▸ ENTRIES PROVIDED:
************
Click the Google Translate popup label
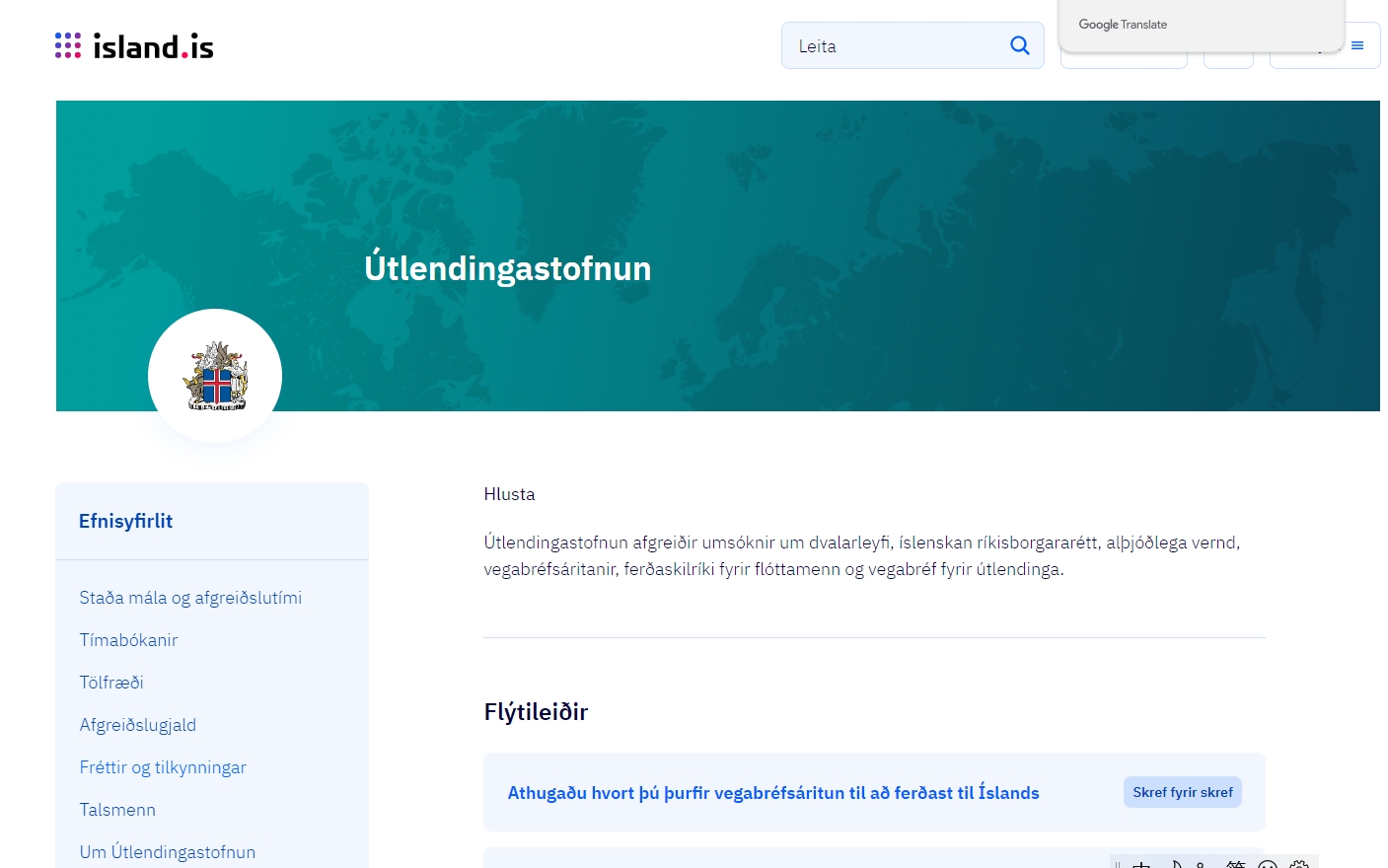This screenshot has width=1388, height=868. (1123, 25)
************
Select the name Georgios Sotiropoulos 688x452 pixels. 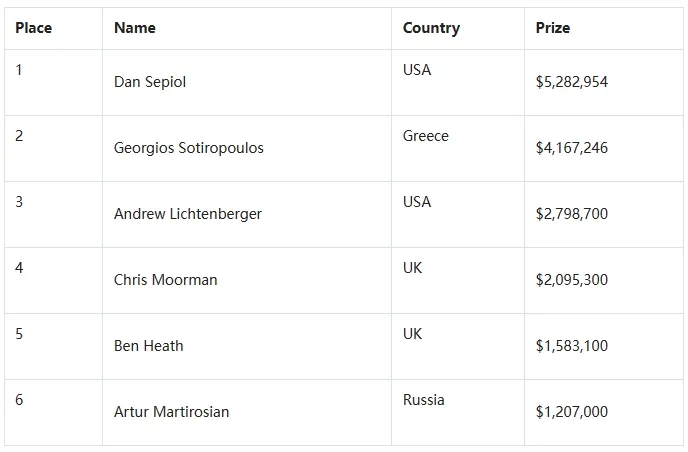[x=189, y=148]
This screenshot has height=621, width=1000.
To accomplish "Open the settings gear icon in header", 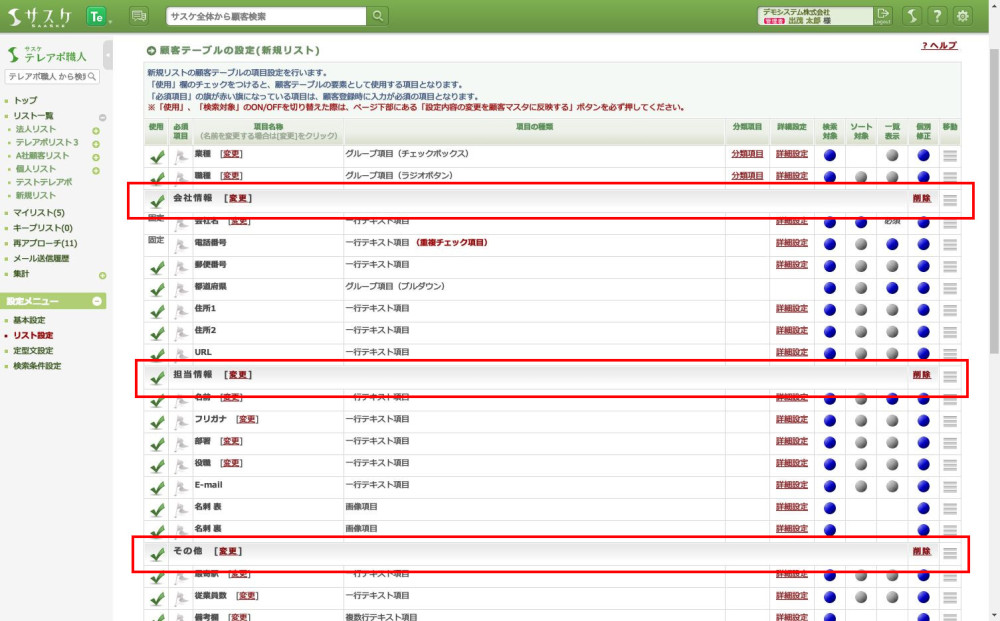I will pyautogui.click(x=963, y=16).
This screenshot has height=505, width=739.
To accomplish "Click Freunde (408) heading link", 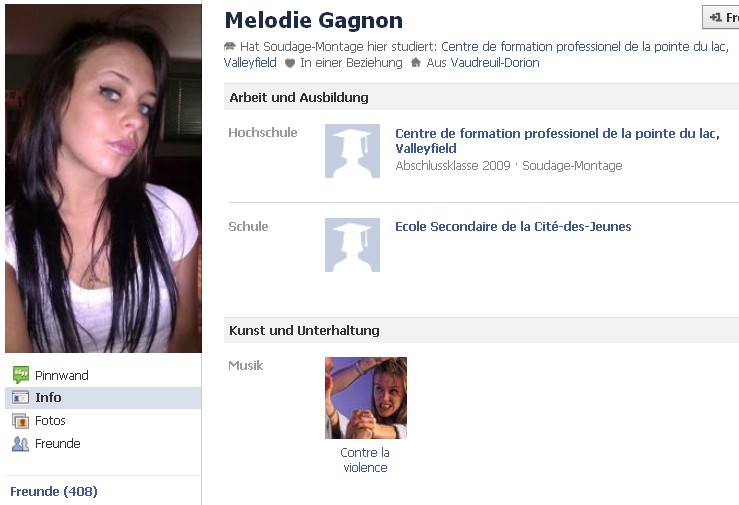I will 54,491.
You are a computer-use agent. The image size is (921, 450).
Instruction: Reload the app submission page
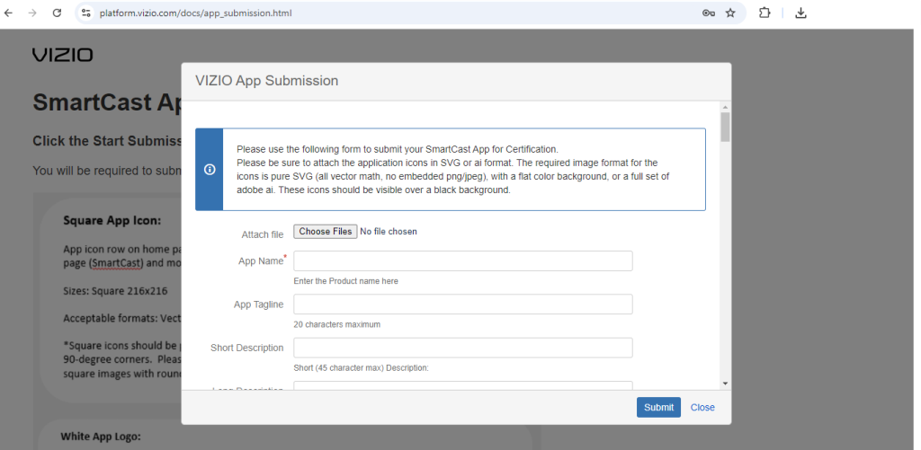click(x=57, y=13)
************
▸ TASK TO COMPLETE:
Render the rows from the line containing "You are a computer-use" through the line containing "click(x=57, y=13)" as a numbered list, skipping blank lines. Leave the pictures out.

▸ FINAL RESULT:
1. You are a computer-use agent. The image size is (921, 450).
2. Instruction: Reload the app submission page
3. click(x=57, y=13)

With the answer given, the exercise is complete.